Atrium Health, located in Charlotte, North Carolina, is the largest vertically integrated healthcare system in the Carolinas, and the largest non-profit hospital management company in the U.S. Atrium was looking for a way to improve its collections process approach to both deliver a better patient relationship over time and to improve overall financial performance. They truly wanted to change the tenor of their conversation with their patients and be sure that every customer knew Atrium Health valued their relationship. At the time, they relied heavily on outsourced partners for patient collections and less on internal employees. The system felt strongly that they wanted their patients to work with their employees, that the bond was important over time for the brand and loyalty. They chose Waystar Advanced Propensity to Pay predictive analytics solution, which enabled them to rebalance their outsourcing strategy. They moved to a blended approach, with an internal team focused on some segments of their population and partners working the remainder. Atrium was also passionate to identify people that merited financial assistance—either enrollment in safety net programs or charity treatment—and implemented Waystar’s specialized Presumptive Charity predictive analytics solution to complement the collection component. The result included an overall improvement in collections of $8.0 million annually, $4.6 million from the internal work and $3.4 million from their external partners, plus a charity increase of $75 million annually.

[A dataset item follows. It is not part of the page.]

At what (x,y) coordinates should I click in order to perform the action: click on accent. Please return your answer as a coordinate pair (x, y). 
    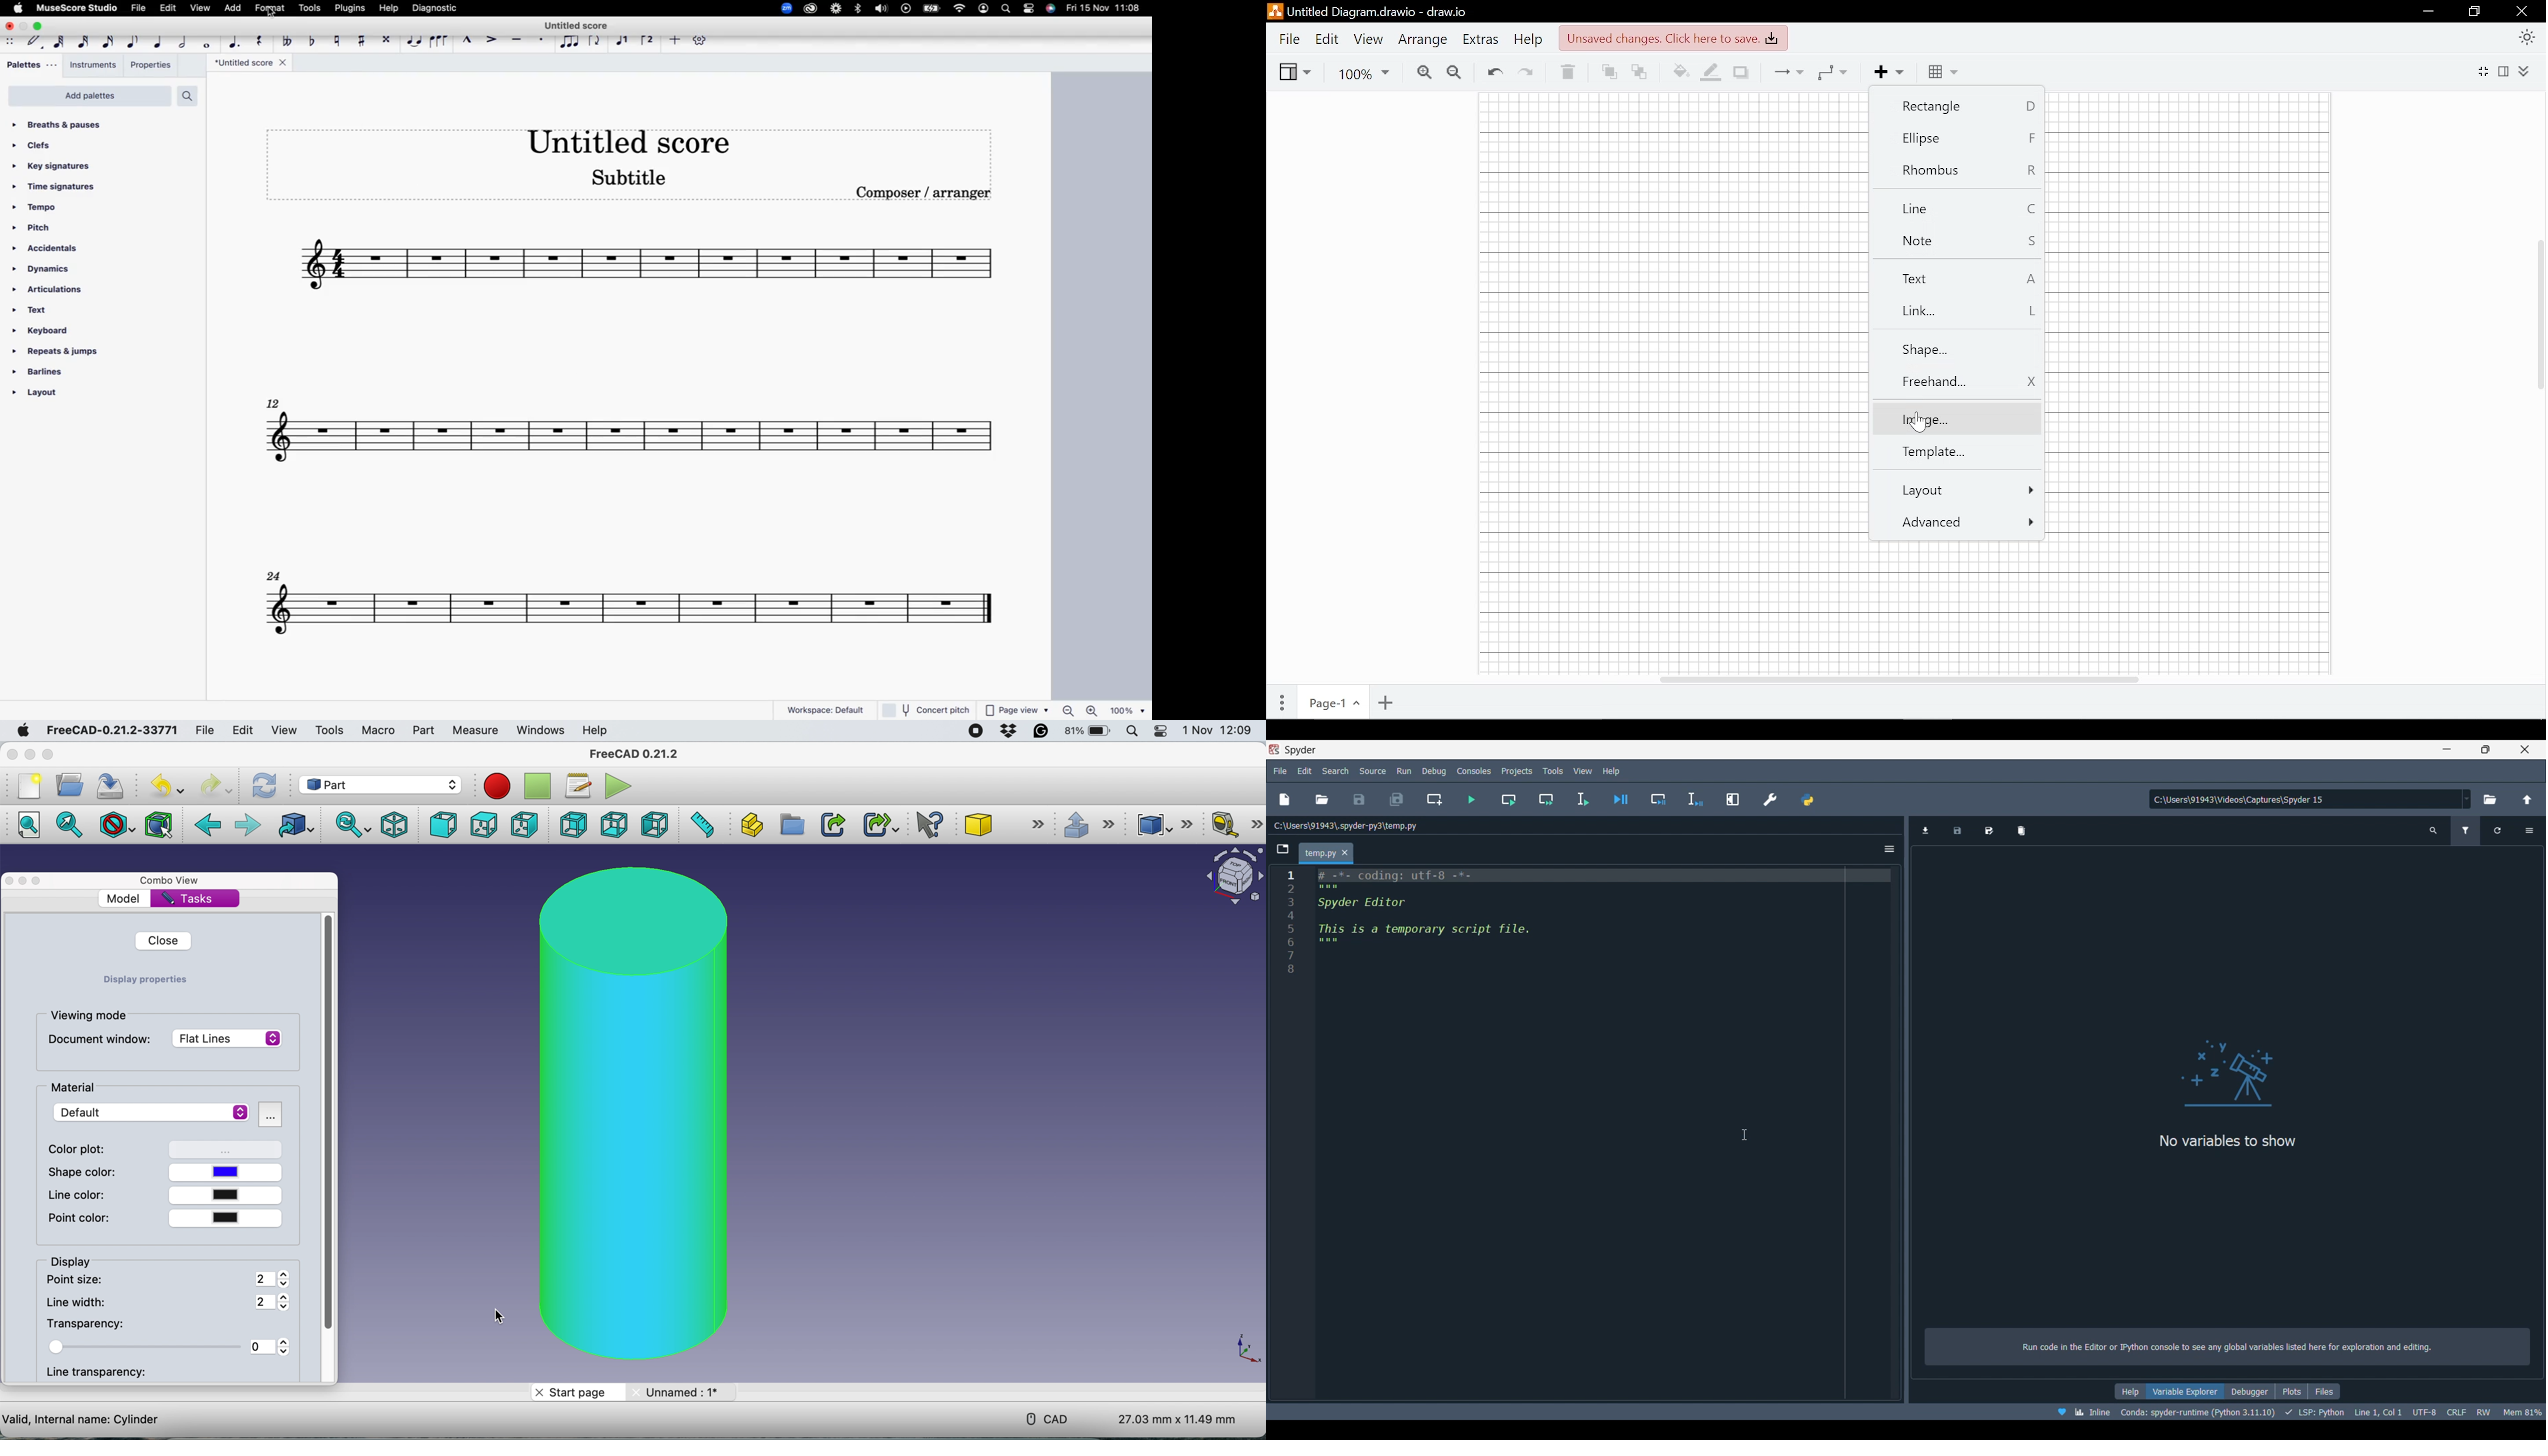
    Looking at the image, I should click on (491, 40).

Truly a win-win experience.
The rise of consumerism in healthcare adds yet another dimension to an already challenged revenue cycle. With ever-changing rules regarding patient beneﬁts and payor reimbursement, providers need to ﬁnd a way to successfully work around the uncertainty.
Embracing opportunities afforded through analytics and keeping focused on the patient experience over time can turn the problem into an opportunity. Use data to change where and how you interact with your most important community—your patients—to build positive and proﬁtable relationships. This is a key step in the unfolding consumer healthcare market that ensures hospitals continue to serve their communities proﬁtably and equitably for many years to come.